So the real mystery is: Where was Bose and what was he was doing from 1946 to 1970? To answer this definitively, several governments, especially the Government of India, have to declassify their papers and make them available to scholars. But so far all we have are bits and pieces and stonewalling by the Indian Government invoking ‘national security’. But these bits and pieces are interesting in themselves. There is credible evidence that he was a guest of the Soviet Union from 1946 to 1950 and then went on to China and possibly Korea.

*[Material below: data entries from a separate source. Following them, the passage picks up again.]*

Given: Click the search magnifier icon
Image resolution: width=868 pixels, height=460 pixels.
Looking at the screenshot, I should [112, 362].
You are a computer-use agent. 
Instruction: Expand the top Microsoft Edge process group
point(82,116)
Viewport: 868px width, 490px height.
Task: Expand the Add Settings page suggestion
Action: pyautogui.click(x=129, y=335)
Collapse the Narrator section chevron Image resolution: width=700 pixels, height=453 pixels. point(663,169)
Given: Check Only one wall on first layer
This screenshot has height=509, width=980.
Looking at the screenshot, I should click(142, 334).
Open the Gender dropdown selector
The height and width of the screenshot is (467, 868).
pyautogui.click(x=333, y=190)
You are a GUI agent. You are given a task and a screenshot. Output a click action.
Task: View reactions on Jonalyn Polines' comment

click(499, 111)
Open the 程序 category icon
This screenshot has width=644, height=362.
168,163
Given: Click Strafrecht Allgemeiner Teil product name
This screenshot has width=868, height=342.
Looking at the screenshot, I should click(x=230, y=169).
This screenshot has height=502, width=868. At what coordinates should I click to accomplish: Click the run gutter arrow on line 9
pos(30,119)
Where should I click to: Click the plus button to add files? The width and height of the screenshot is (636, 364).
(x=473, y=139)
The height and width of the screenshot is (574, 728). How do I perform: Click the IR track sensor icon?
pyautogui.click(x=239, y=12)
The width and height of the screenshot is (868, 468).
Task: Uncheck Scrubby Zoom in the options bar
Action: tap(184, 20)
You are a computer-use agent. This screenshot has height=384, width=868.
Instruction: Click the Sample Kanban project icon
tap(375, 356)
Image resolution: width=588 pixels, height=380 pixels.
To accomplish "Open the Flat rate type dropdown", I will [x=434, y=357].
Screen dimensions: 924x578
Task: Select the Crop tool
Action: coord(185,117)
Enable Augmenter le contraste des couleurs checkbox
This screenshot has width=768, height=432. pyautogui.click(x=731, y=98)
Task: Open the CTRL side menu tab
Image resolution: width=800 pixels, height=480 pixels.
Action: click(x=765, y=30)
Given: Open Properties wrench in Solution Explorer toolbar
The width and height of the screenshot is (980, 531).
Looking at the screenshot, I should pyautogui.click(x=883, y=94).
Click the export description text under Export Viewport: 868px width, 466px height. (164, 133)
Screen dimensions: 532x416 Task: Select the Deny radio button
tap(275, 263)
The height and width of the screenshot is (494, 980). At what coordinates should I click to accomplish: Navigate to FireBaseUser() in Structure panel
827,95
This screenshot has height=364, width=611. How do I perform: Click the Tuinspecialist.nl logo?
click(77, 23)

The most interesting of these are tantalising details, including at least one photograph, suggesting he was in Vietnam and helped Ho Chi Minh in his war against the Americans. If confirmed, that would explain his exile in India even after 1970. The US withdrew from Vietnam in 1974 in a humiliating denouement. It was widely believed in official circles that what defeated the US was the drug addiction of its soldiers facilitated by Ho Chi Minh ‘drug war’ against the US. Bhagwanji claimed later that he had helped his friend Ho plan the drug war. This might have made the US demand Netaji — Bhagwanji’s extradition to be tried in US courts. (The US too maintains files on Netaji.)
Bhagwanji also claimed that he worked with the Vietnamese delegation during the Paris Peace talks that led to US withdrawal. There is a 1969 Associated Press photo of the peace talks with Le Duc Tho that shows a large serious-looking bearded man at the extreme right. In spite of the 25 year difference in time, it bears a striking resemblance to Netaji in photos taken in 1942. The identity remains to be confirmed by forensic experts specialising in photo analysis.
Had he been present in India in 1946, Bose would in all probability have become the Prime Minister. Having exiled him in 1939, Gandhi could not have stopped him the way he stopped Sardar Vallabhbhai Patel to elevate Nehru. Bose did more to hasten the British departure from India than anyone else. He was the youngest and also the most popular leader in India. But it was not to be. He was too great and had too many enemies. Like the Man in the Iron Mask, he too had to be forced into exile and erased from history.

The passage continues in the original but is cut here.